22 janvier 2015 – L’affaire Alstom ou l’illustration de l’échec complet de la France dans la lutte contre la corruption transnationale

Paris, le 22 janvier 2015

Le 22 décembre 2014, l’échec de la France dans la lutte contre la corruption transnationale a été illustré par l’accord d’ALSTOM de verser à l’administration américaine 772 millions de dollars d’amende, un record, pour des pratiques de corruption reconnues par l’entreprise sur une période de 10 ans dans le monde entier.

Cet évènement, qui n’a pas été très médiatisé dans notre pays, illustre une double faillite : d’une part, l’absence d’une réelle volonté politique de poursuivre les délits de corruption des groupes français dès lors qu’on risquerait par là d’affaiblir nos « champions » à l’exportation. D’autre part, l’inadaptation radicale de la justice française au traitement des affaires pénales qui relèvent du commerce international.

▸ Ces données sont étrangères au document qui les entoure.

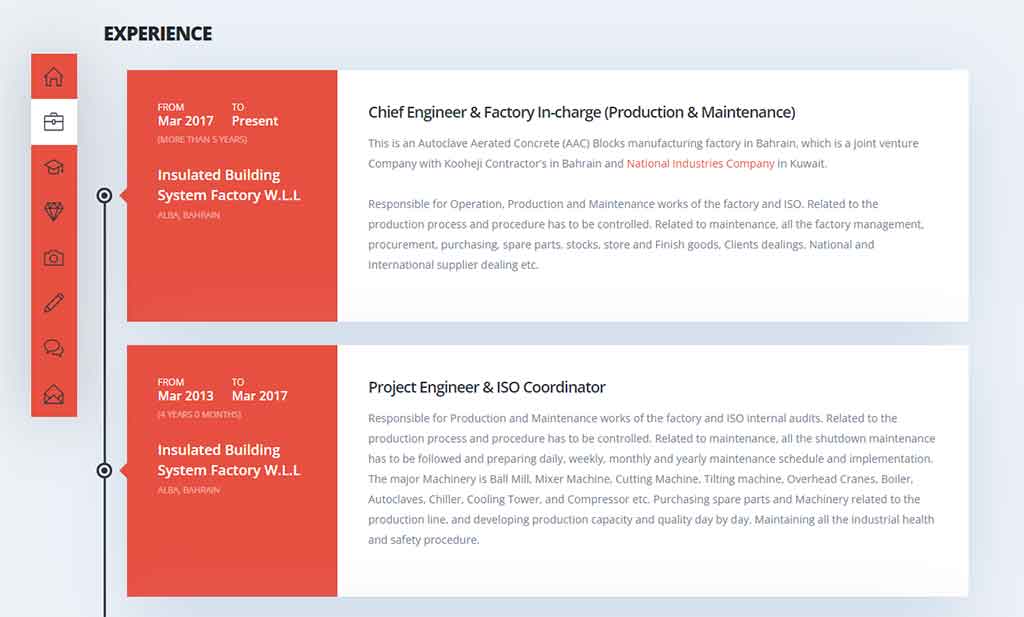Select first Insulated Building System Factory name
Image resolution: width=1024 pixels, height=617 pixels.
click(229, 185)
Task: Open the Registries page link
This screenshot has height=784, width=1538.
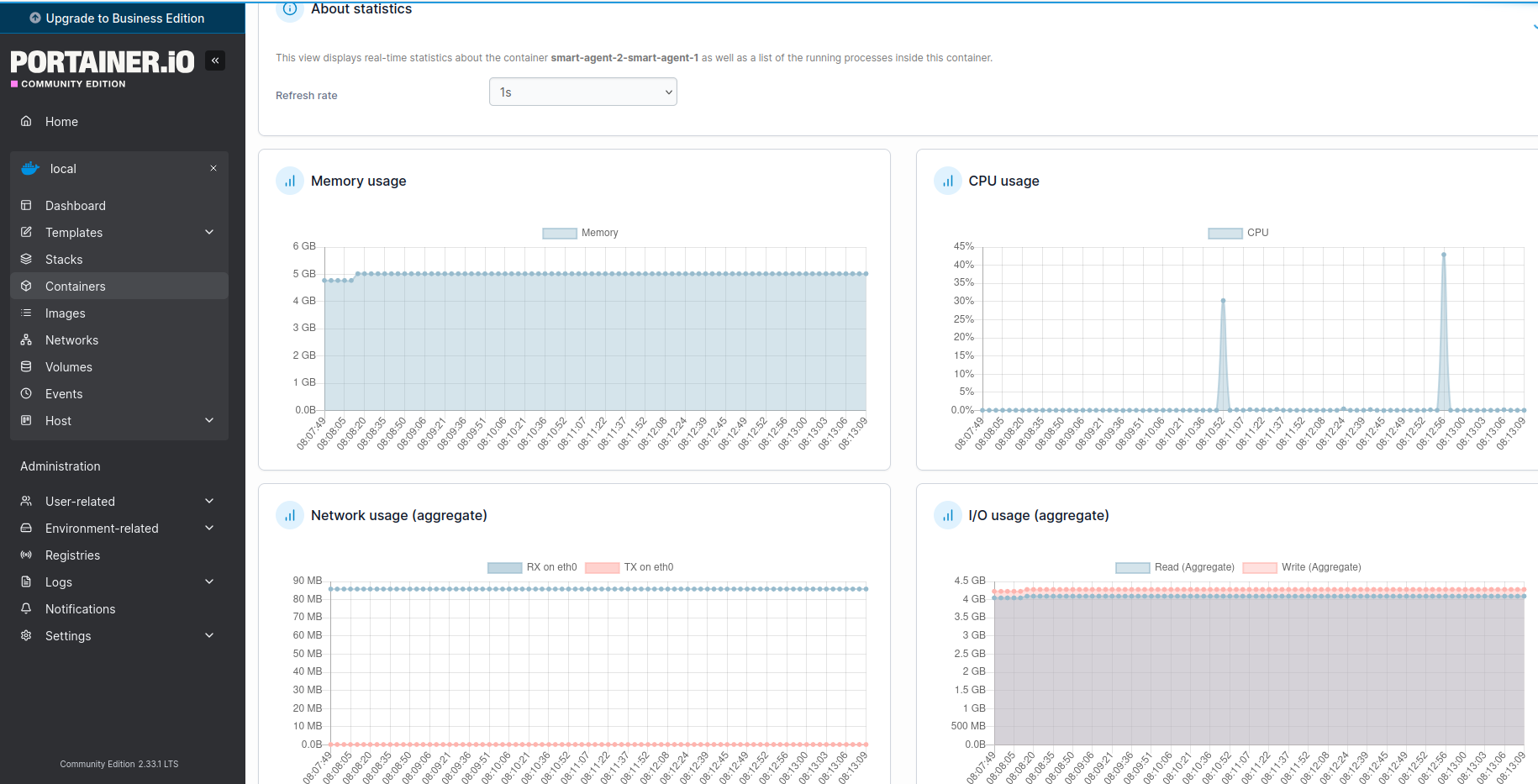Action: [x=72, y=555]
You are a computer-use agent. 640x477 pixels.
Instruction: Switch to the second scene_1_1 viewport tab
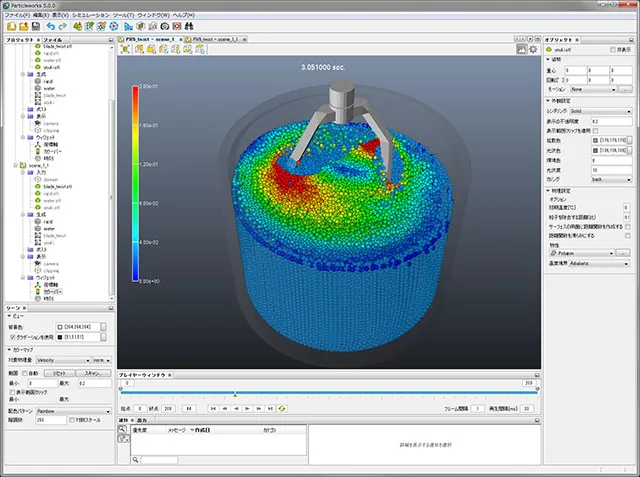coord(215,39)

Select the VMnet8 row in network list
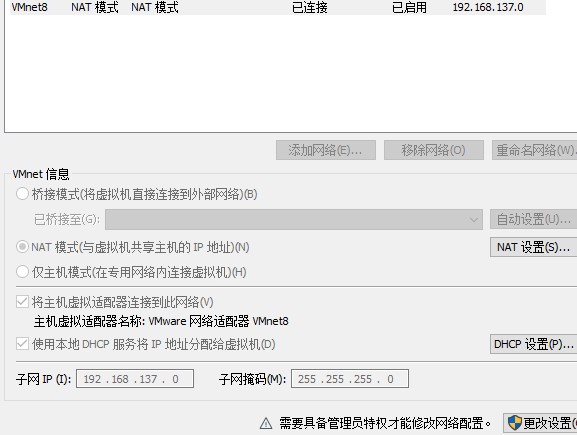277,7
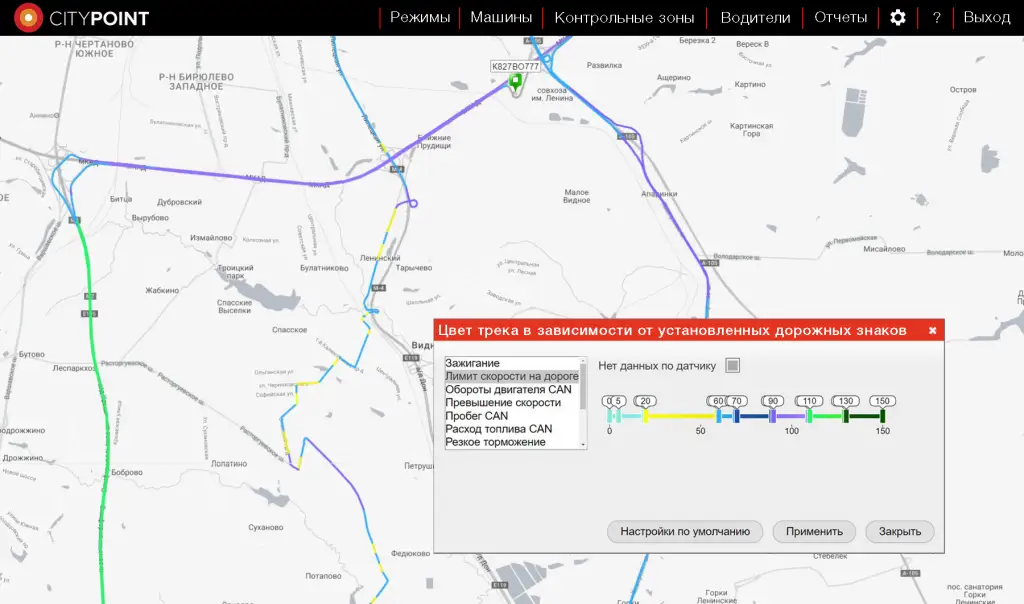The image size is (1024, 604).
Task: Open the Контрольные зоны menu
Action: tap(624, 18)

Transparency International France dénonce depuis des années l’absence de condamnations des entreprises par les tribunaux français pour corruption dans le commerce international alors que les autres grands pays exportateurs, Angleterre et Allemagne, pour ne pas parler des Etats-Unis, présentent un bilan en constante progression.

Ce sont les solutions transactionnelles, incluant ou non, partiellement ou totalement une reconnaissance de culpabilité, aux Etats-Unis d’abord, mais plus récemment dans les pays qui sont nos plus proches voisins, qui ont permis de surmonter l’obstacle de la difficulté des preuves, de la lenteur et de la cherté des investigations en matière de corruption. La résistance des milieux judiciaires dans notre pays à toute avancée dans cette direction tient plus, à notre sens, à des lacunes dans la formation des magistrats et à des représentations culturelles inadaptées qu’à des obstacles juridiques insurmontables.

Il reste que la bénignité des rares condamnations prononcées par les tribunaux français en matière de corruption internationale ne présente aucun caractère dissuasif : pourquoi une entreprise consentirait-elle à une solution transactionnelle qui accélère la solution si une procédure classique aboutira des années plus tard à une condamnation symbolique ?

Transparency International France émet le vœu que l’affaire ALSTOM provoque en France le choc salutaire  indispensable au renforcement des dispositifs de prévention dans les entreprises et de l’appareil répressif en matière de corruption. Nous présenterons dans les prochaines semaines nos propositions en la matière.

Transparency International France invite enfin le conseil d’administration d’ALSTOM à tirer toutes les conséquences au plan du management de l’entreprise des graves dérives mises à jour.